On August 13, 1996, Belgian authorities arrested Marc Paul Alain Dutroux, a 39-year-old unemployed electrician with a history of violent crime. What they discovered would horrify a nation and expose a criminal network built on exploitation, torture, and murder.
Dutroux was no first-time offender. In 1989, he had been convicted of abducting and raping five young girls. Sentenced to 13 years, he served only three before parole—a decision that would haunt Belgium for decades. Upon release, Dutroux immediately resumed his predatory behavior. Between 1995 and 1996, he orchestrated a systematic campaign of abduction and abuse, purchasing seven small houses across the country. Three of these properties became instruments of torture.

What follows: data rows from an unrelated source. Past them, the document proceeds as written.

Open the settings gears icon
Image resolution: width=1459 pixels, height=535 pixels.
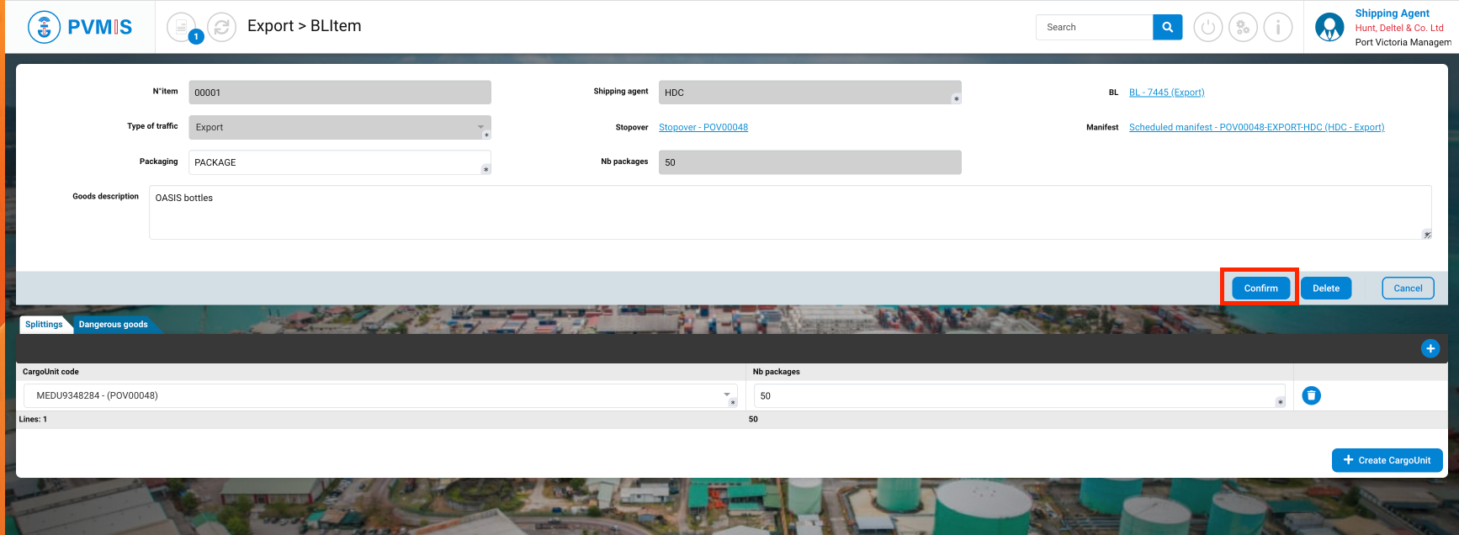(1243, 28)
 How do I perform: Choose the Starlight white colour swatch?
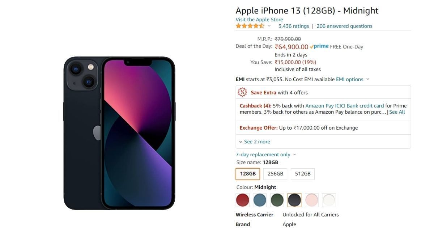[x=329, y=200]
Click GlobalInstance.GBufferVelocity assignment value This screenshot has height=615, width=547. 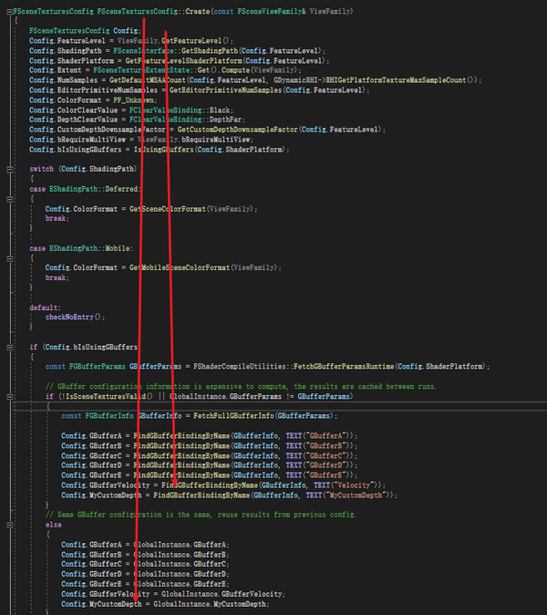click(x=222, y=594)
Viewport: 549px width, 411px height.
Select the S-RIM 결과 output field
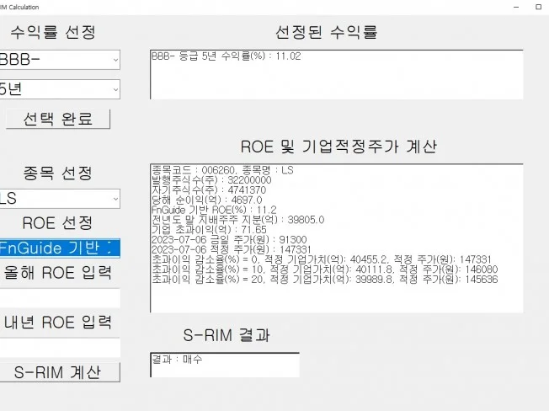point(224,365)
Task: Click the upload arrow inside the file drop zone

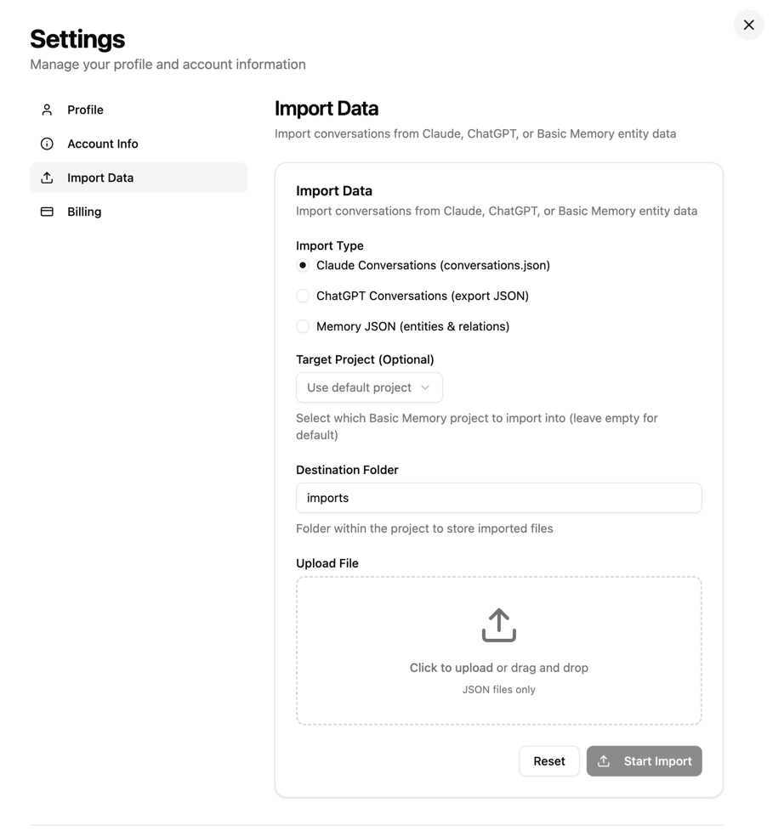Action: (498, 624)
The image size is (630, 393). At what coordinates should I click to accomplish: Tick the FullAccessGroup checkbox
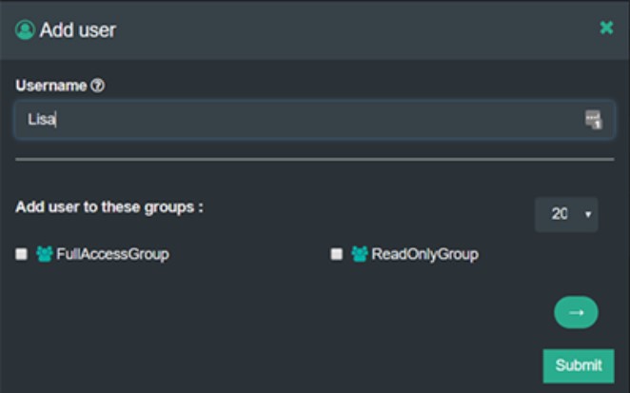click(22, 254)
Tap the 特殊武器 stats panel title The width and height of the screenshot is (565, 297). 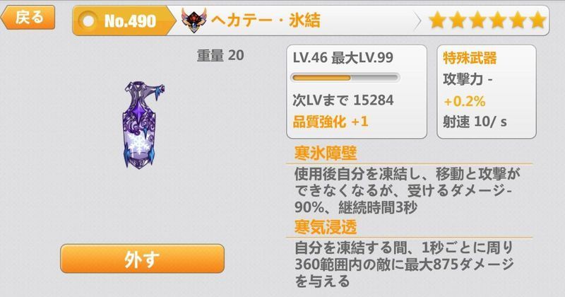[x=470, y=58]
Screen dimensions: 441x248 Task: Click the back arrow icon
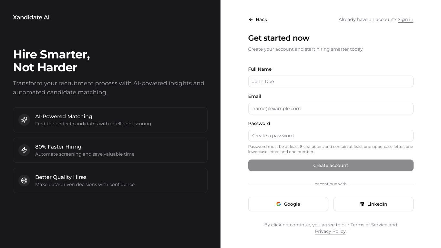pyautogui.click(x=251, y=19)
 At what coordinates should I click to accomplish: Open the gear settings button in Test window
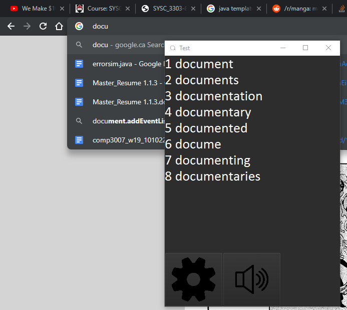[193, 279]
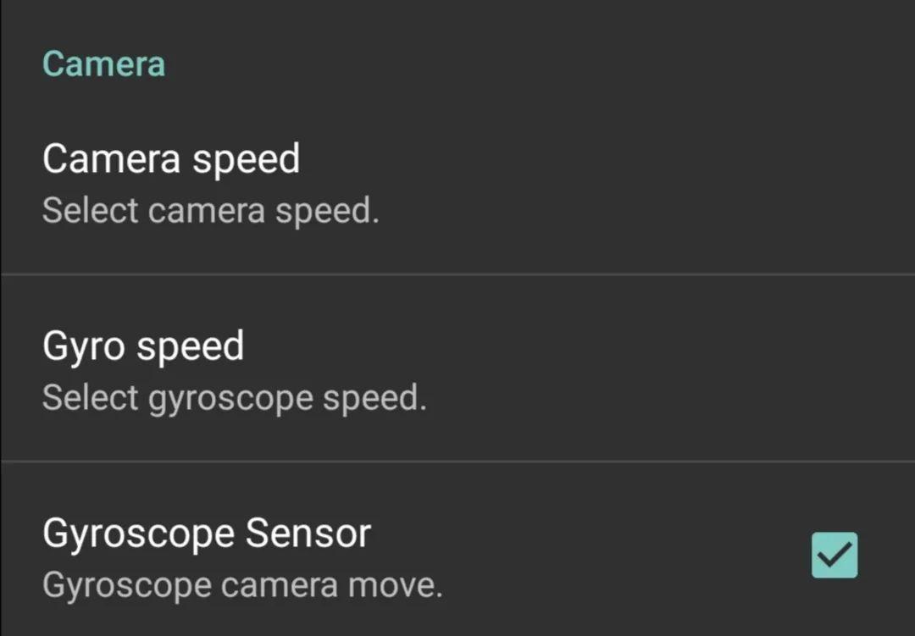This screenshot has width=915, height=636.
Task: Click the Gyroscope Sensor label
Action: click(206, 534)
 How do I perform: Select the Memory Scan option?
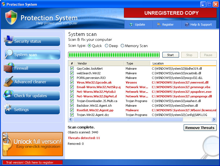coord(123,46)

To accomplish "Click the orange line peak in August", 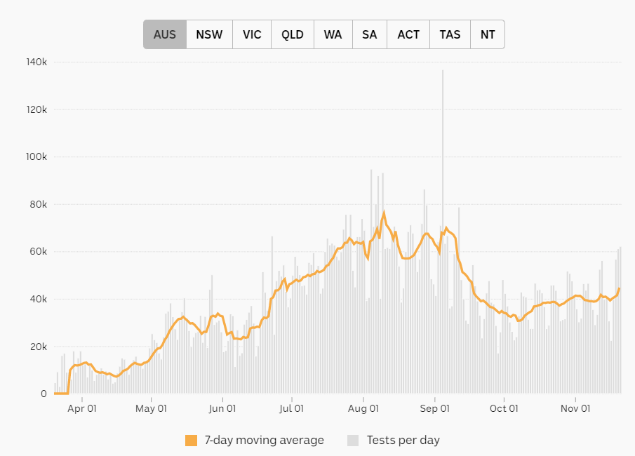I will click(384, 213).
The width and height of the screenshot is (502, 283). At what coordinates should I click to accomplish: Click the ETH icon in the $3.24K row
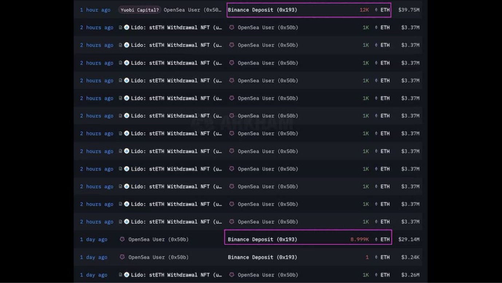point(376,257)
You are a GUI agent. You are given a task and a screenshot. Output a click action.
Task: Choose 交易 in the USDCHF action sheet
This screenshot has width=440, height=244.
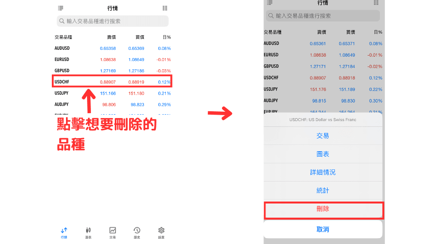tap(323, 136)
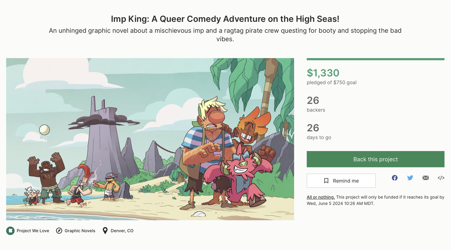The width and height of the screenshot is (451, 250).
Task: Click the Remind me button
Action: tap(341, 181)

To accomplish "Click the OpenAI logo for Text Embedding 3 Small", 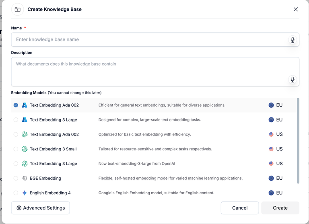I will [x=25, y=149].
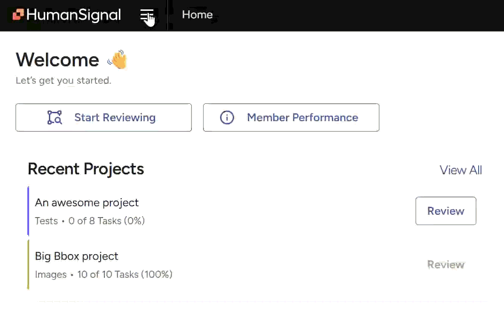Open the Member Performance button label
The width and height of the screenshot is (504, 312).
[x=302, y=117]
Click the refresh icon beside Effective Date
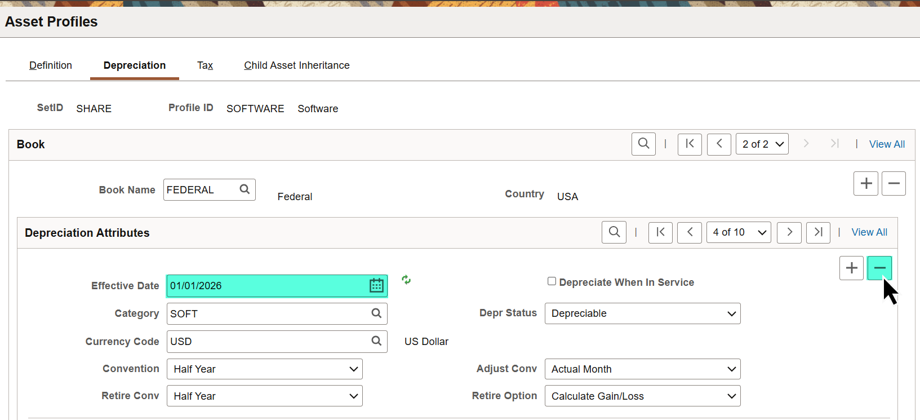Image resolution: width=920 pixels, height=420 pixels. click(x=406, y=280)
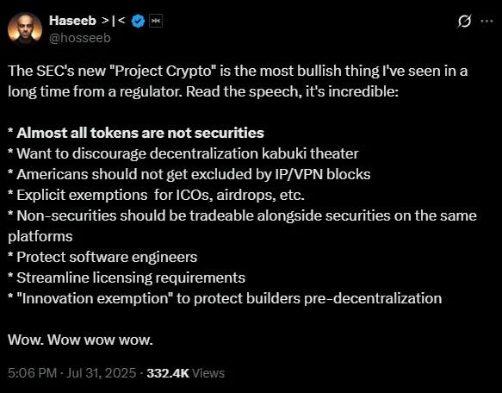Screen dimensions: 502x393
Task: Click the bold 'Almost all tokens' line
Action: coord(136,133)
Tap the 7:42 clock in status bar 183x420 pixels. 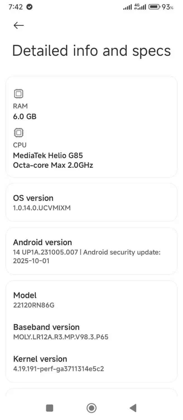click(16, 7)
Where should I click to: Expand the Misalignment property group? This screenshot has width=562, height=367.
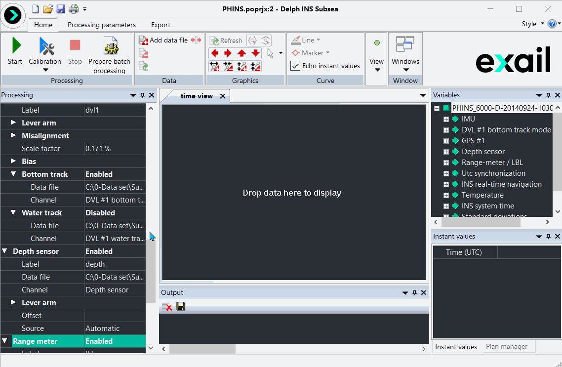[13, 136]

The most infamous was a residence in Marcinelle, where Dutroux had constructed a concealed dungeon in the basement—a hidden chamber designed to conceal his victims from the outside world. It was here that eight-year-olds Julie Lejeune and Melissa Russo were imprisoned together in June 1995. While Dutroux served time for an unrelated car theft offense, his ex-wife Michelle Martin had a single, catastrophic responsibility: feed the starving children. She failed. Both girls died of starvation in the dungeon, their bodies later buried in Dutroux's garden. Martin would claim she feared entering the basement. She received a 30-year sentence.
Dutroux did not work alone. Michel Lelièvre, his primary accomplice, actively participated in abductions and sexual abuse. Lelièvre helped kidnap An Marchal, 17, and Eefje Lambrecks, 18, who were taken after a magic show in Ostend. Both women were raped and buried alive under a shed at an accomplice's house. They were discovered on September 3, 1996, during the police investigation.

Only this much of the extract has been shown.